§ Task to carry out
Give back, word for word, the lines in the listing below from the one holding "Advance to the next room photo" down to the one holding "The width and", both ends included.

§ Input for this task
● ● ● ●

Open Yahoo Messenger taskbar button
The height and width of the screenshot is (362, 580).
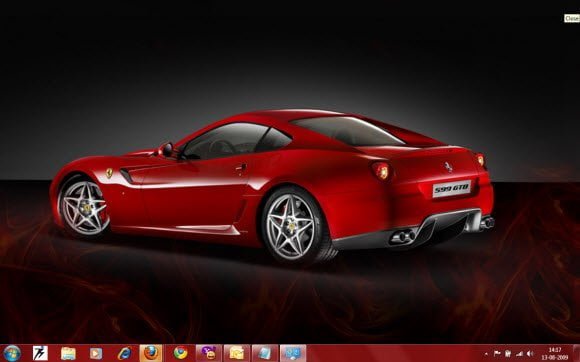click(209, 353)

● ● ● ●

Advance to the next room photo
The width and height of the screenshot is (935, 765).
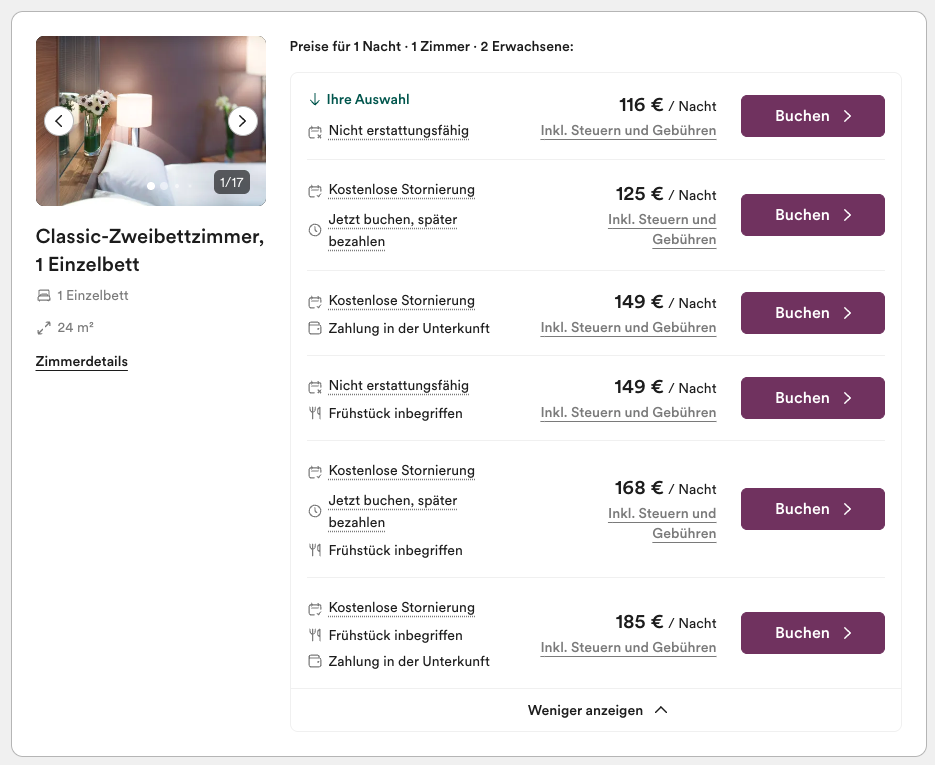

● ● ● ●

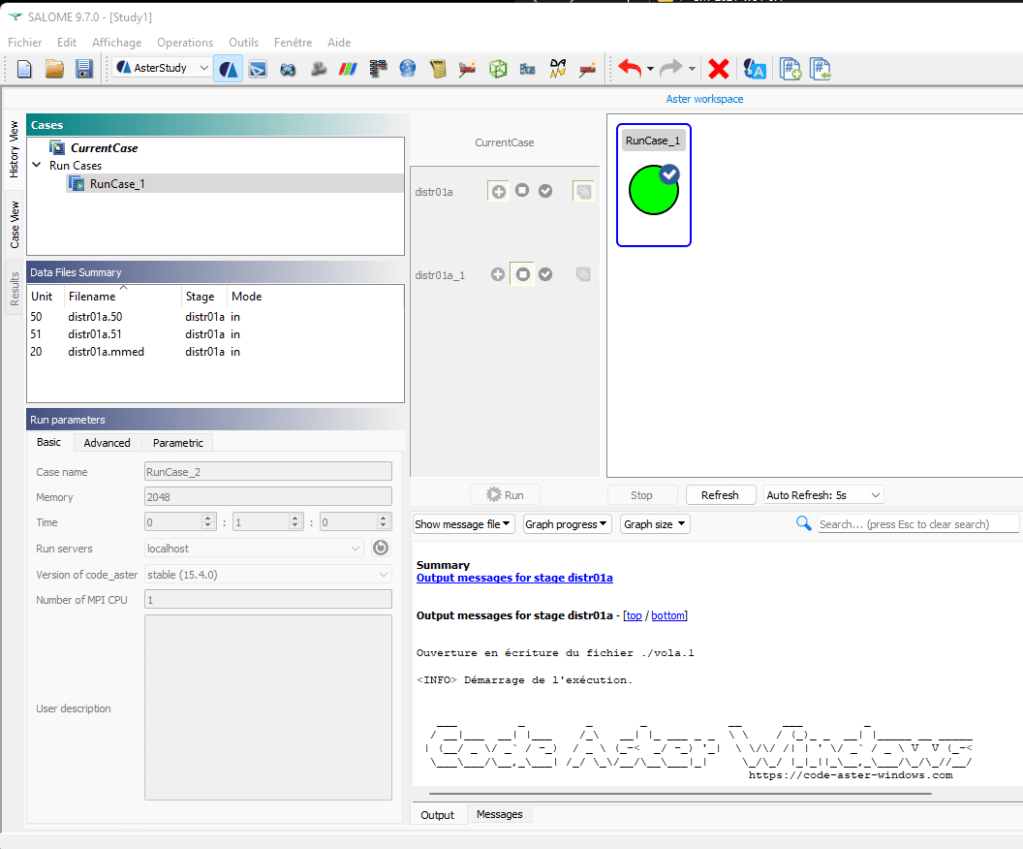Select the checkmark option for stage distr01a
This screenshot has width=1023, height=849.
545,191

● ● ● ●

§ Written answer
Advance to the next room photo
The width and height of the screenshot is (935, 765).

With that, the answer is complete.